It takes two: Bob and Jack Ingham, and other successful partnerships

It takes two: Bob and Jack Ingham, and other successful partnerships

Bob Ingham, the 82-year-old who, with his brother Jack, turned Ingham Enterprises into one of the country’s largest poultry companies, is selling his business.

The Ingham brothers inherited the business from their father in 1953. Back then it was a farming operation, with 650 pigs and 30,000 birds. It didn’t take the brothers long to pivot their business, establishing a poultry processing unit in 1958.

By the time of Jack’s death in 2003, Ingham Enterprises had captured more than a third of the market for chicken meat. Today, the company turns over $2.2 billion a year.

The family is notoriously private, but in 2010 Robby Ingham told The Australian Financial Review the bond between the brothers was a key part of their success: “Their partnership was unique. They didn’t try to do each other’s jobs and that is the biggest thing to any partnership. You can’t micromanage.”

It’s a lesson emphasised by others LeadingCompany contacted this morning.

Dean Ramler is the CEO and co-founder of designer furniture company Milan Direct. He founded it in 2007 with the CEO of Kogan Technologies, Ruslan Kogan, a friend from high school. Today, Ramler works full-time at Milan Direct handling the day-to-day operations, but he and Kogan still make the strategic decisions together.

“I‘ve seen a lot of partnerships fail because two people partner with the same skill set.
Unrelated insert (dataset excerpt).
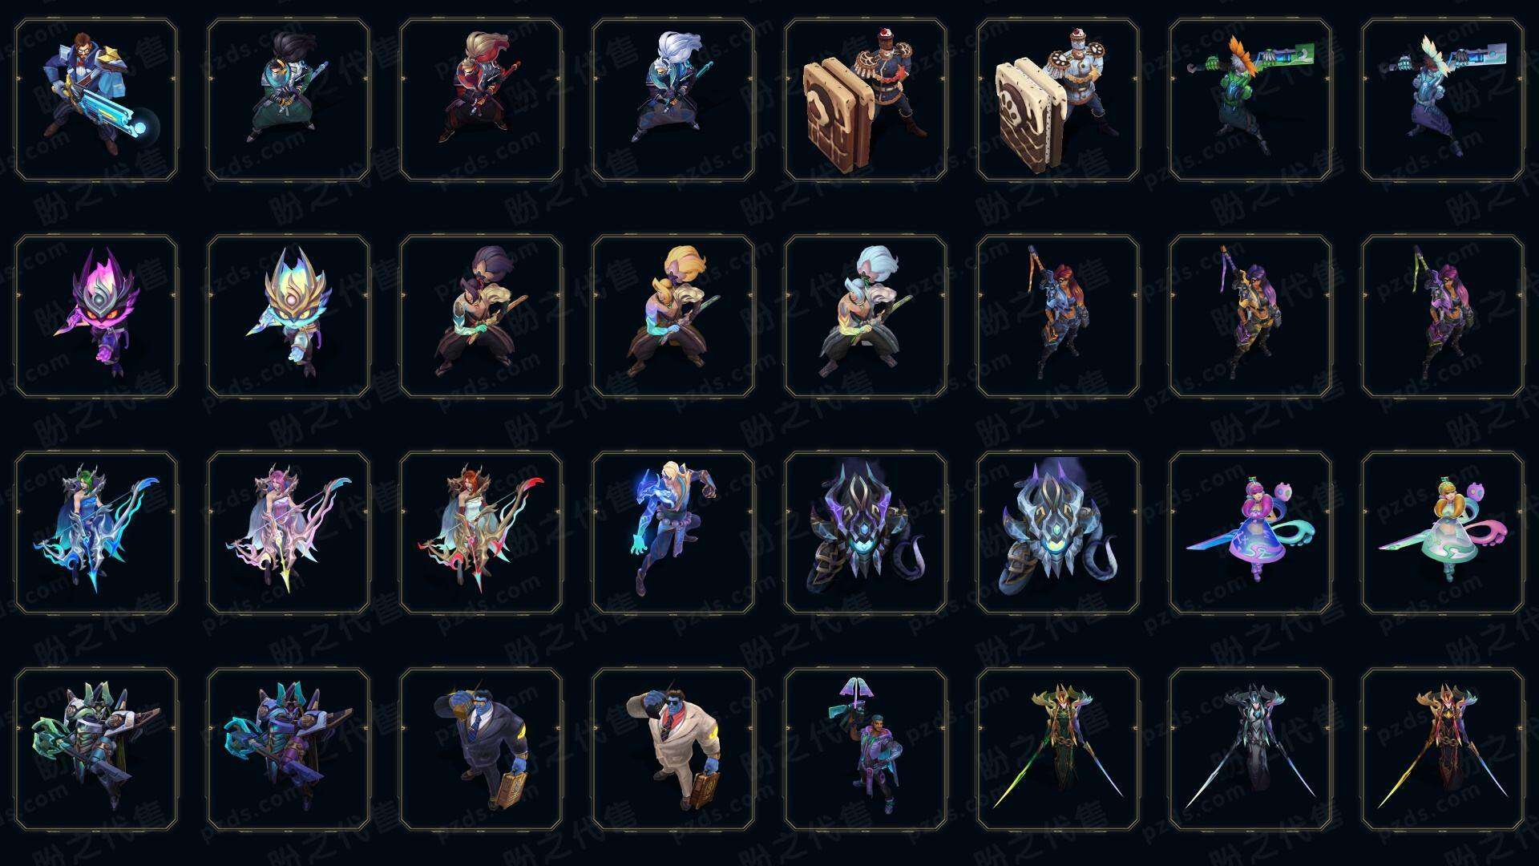The width and height of the screenshot is (1539, 866).
Task: Open the red-clad swordsman with blond hair
Action: tap(481, 100)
They then want to do same work, and there’s little extra value from the partnership,” Ramler says.

He and Kogan have completely different skill sets.

“I have a very strong background in furniture,” he says. “I was bought up from a young age in the furniture industry. Ruslan has a very strong technology background … he had good experience in online, and in dealing with China.”

The duo made use of their different strengths. From the day they started the business, Ramler and Kogan divided up the roles and responsibilities. “These have evolved over the years, but we’ve always been clear on who’s expected to do what.”

Complementary skills also played a big part in the success of iconic recruitment firm, Morgan and Banks, founded by Andrew Banks and Geoff Morgan. It was sold to TMP Worldwide in 1999, and the partners went on to form Talent2, a listed recruitment company that they are in the process of taking private.

“I couldn’t have been so successful on my own,” Banks says. “Geoff [Morgan] and I have a unique combination of skills.”

“It’s like a marriage … if you take away what a partner gives … you can’t conquer the world.”

The partnership between the two began in Australia 27 years ago, when Banks and Morgan worked at rival recruitment firms. After forming, it survived separation, when Banks went to New York to run the global operations of the rapidly expanding company.

The secret to their success?

“We can disagree about a topic but we never attack each other. We instinctively share that,” Banks says.

They work together to build agreement, or at least acceptance, before taking strategic decisions.

“If one was uncomfortable or cautious we would think it through. Geoff would say, ‘I don’t agree but will give it a shot’. The key is accepting he would get it right sometimes, I would get it right sometimes. As a team we did get it right most of the time. We have had our good moments. And we’ve had less comfortable moments, no doubt. But I’ve never experienced a feeling of being let down by Geoff.”

Morgan says their motto is simple: “If we don’t agree, we don’t do it.”